Monday, March 22, 2010

re-thinking Christendom

A lot of the intellectual issues I try to deal with our fundamentally about the relationship between the Church, it's theologies and political practice. Recently I have decided to try and work through something that John Milbank poses in an interviewover at the The Other Journal:

"And that means of course, re-think Christendom. But now in more festive, pro-body, yet more interpersonal, less fearing terms and ones celebrating much more excellence and virtue in every realm including those of craft, farming and trade. And having a greater will to the democratization of excellence."

Considering the anti-Christendom strain in my thinking and the traditions I have been apart of (Anabaptist,evangelical,anarchist and missional) this quotation is directly challenging. The political thinking intrinsic to Milbank is that theology has a place in the economic, social and political world beyond the position of prophetic utterance or face-to-face relationship. Examining my thought it seems that the ecclesiology I pertain to puts a monopoly first on the personalist 'face-to-face' and the Anabaptist/liberationist 'prophetic utterance'. For me Milbank has effectively de-stabalized these two monopolies in my mind.

In Missional Church, a book I have mentioned before, Darrell Guder describes the relationship of the church, the people of God, to the reign of God as "the sign,foretaste,instrument and agent of God's rule in Christ" (pg 221). The church is not identical to the reign of God, but is certainly related and the relationship is not easily severed. I will call 'Christendom' a social arrangement which is not identical to the reign of God and neither identical to the Church.
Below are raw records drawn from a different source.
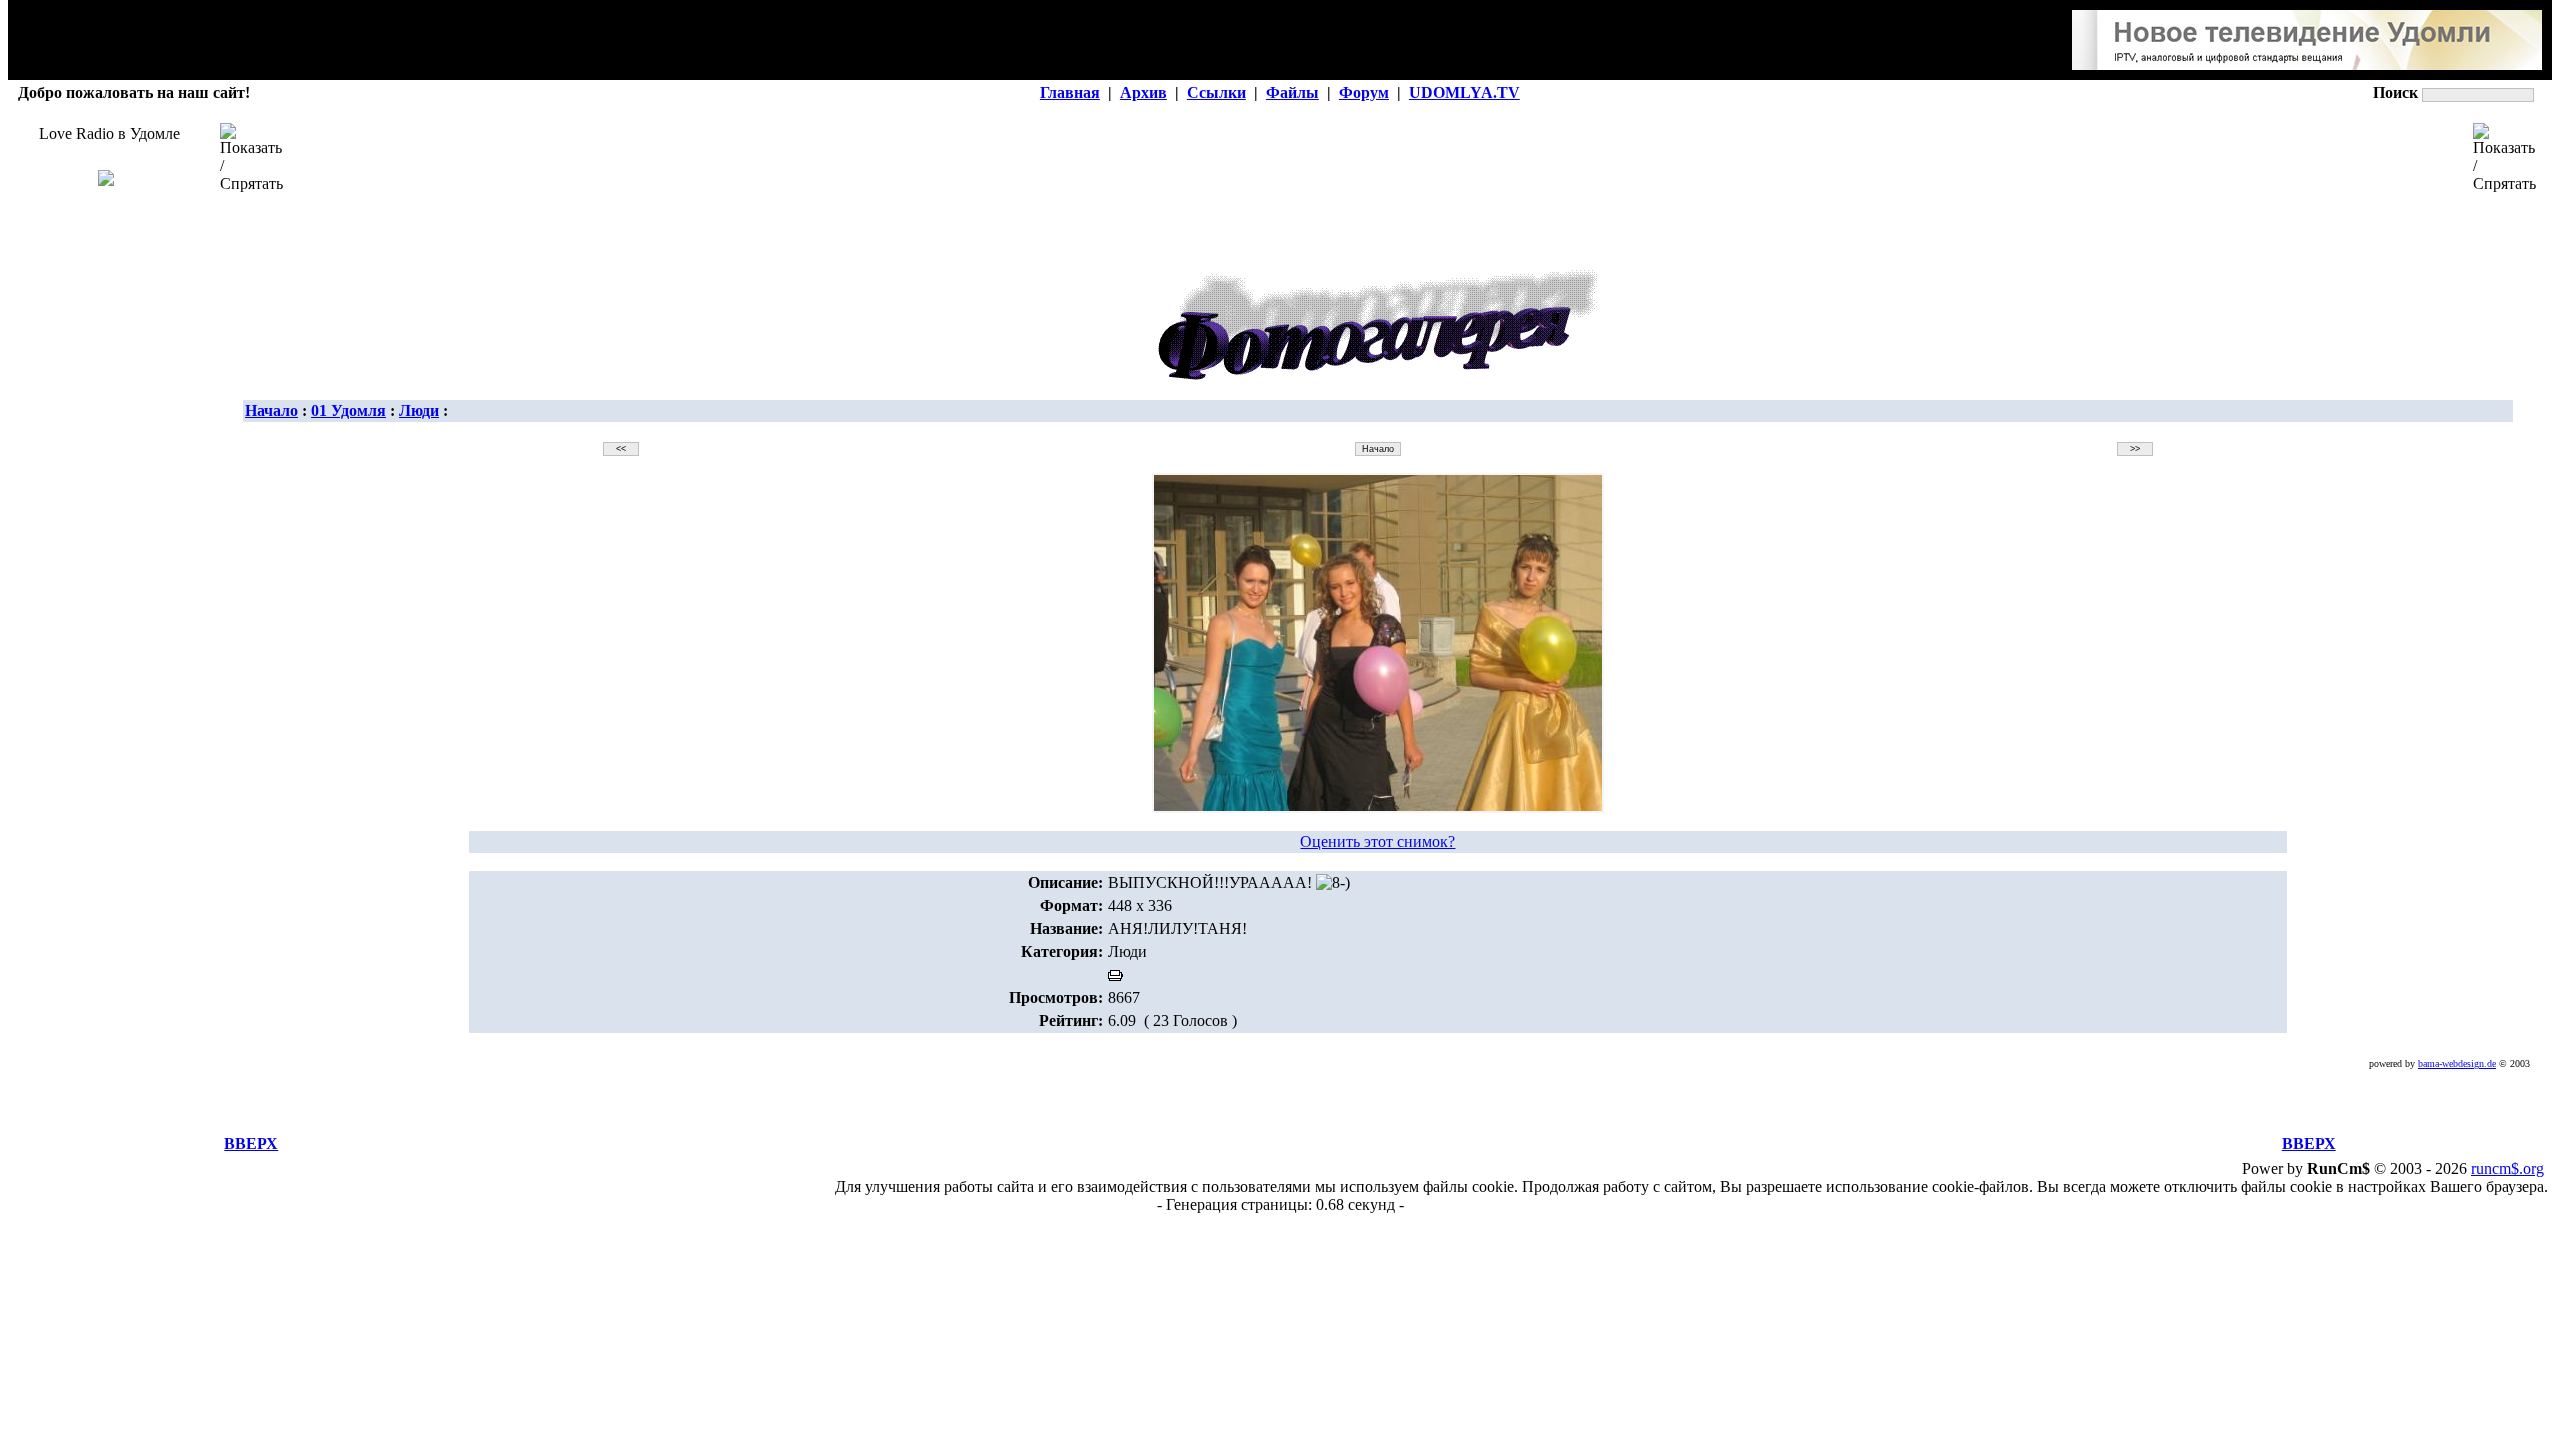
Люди (419, 410)
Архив (1143, 92)
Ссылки (1216, 92)
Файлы (1292, 92)
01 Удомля (348, 410)
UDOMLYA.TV (1464, 92)
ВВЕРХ (251, 1143)
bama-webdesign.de (2457, 1063)
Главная (1070, 92)
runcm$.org (2507, 1168)
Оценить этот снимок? (1377, 841)
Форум (1364, 92)
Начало (271, 410)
Milbank seems to mention some of the harsher criticisms of the Christendom arrangement including the less festive,anti-body,impersonal,fear-mongering,lack of virtue and lack of respect for the common person as citizen and worker. He is open about the reality that historic Christendom has major flaws but does not abandon the project altogether after the failure of both socialism and liberalism in avoiding both wide-scale genocide,economic injustice and nihilism.

As a member of those various traditions above I would argue about, or more precisely add to, his constructive politics of a re-thought Christendom is a heavy suspicion of power, a rejection of violence, a need to reconcile localism with global technocracy and a recognition of cultural diversities. I would also caution that european imperialism has been an experienced reality of the last five centuries partially out of the failures of the old Christendom.

Re-thinking Chistendom means for me thinking through my cautions and additions to what Milbank is saying. Much of what seems to me to be 'post-Christendom' political theology seems to bubble out of a dialect between an ethical aim (to respond to the other, to have justice) with political suspicion (which comes out of a lived reality of imperialism - such as the Anabaptist persecutions by the state churches in Europe). Yet at the same time in quite clear terms Post-Christendom theology must come to the realization that it is not politically neutral and that even the concept of 'Christendom' is the recognition that our theology will inevitably, if taken to their the logical conclusions, will produce or support some sort of social arrangement which although neither the reign of God nor the Church is something related to the two.

First of all, following Macintyre and also Milbank and 'Theology and Social Theory', we must recover a robust understanding of virtue. But I would caution that this must be 'textured' by the Scriptures and should be more from the Spirit than Aristotle. This means both practice and understanding arising out of the New Testament, especially Paul's epistles. Perhaps love, joy, peace, patience, kindness, goodness, faithfulness, gentleness and self-control" can be the virtues of this new order.

Secondly the suspicion of power and rejection of violence must be taken into account, especially as informed by the New Testament. This means both the development of virtues and communities of nonviolence and a communal respect and distrust of power. There are practical ways of exploring this including favouring the local and de-centralized institutions, including economic and politics ones.

Thirdly - learn from De Certeau and Ellul about technology and it's use. Technology is not a bad thing intrinsically but has the potential, as is shown in actual history, to be very alienating. There are ways to use technology to build community, strengthen the local economy and build towards what Illich call 'conviviality'.

Two things in those whole Christendom discussion:

First - it is secondary or ever tertiary. Not in the sense that it does not matter but in the sense that ethics come before politics. What matters primarily is not the setting up of an order but the spiritual flourishing of individuals and the church in the willingness to suffer and love the last,the lost, the least,the widows, the orphans and the enemies.

Secondly we must head Illich's warning "Responsibility is the soft under-belly of power".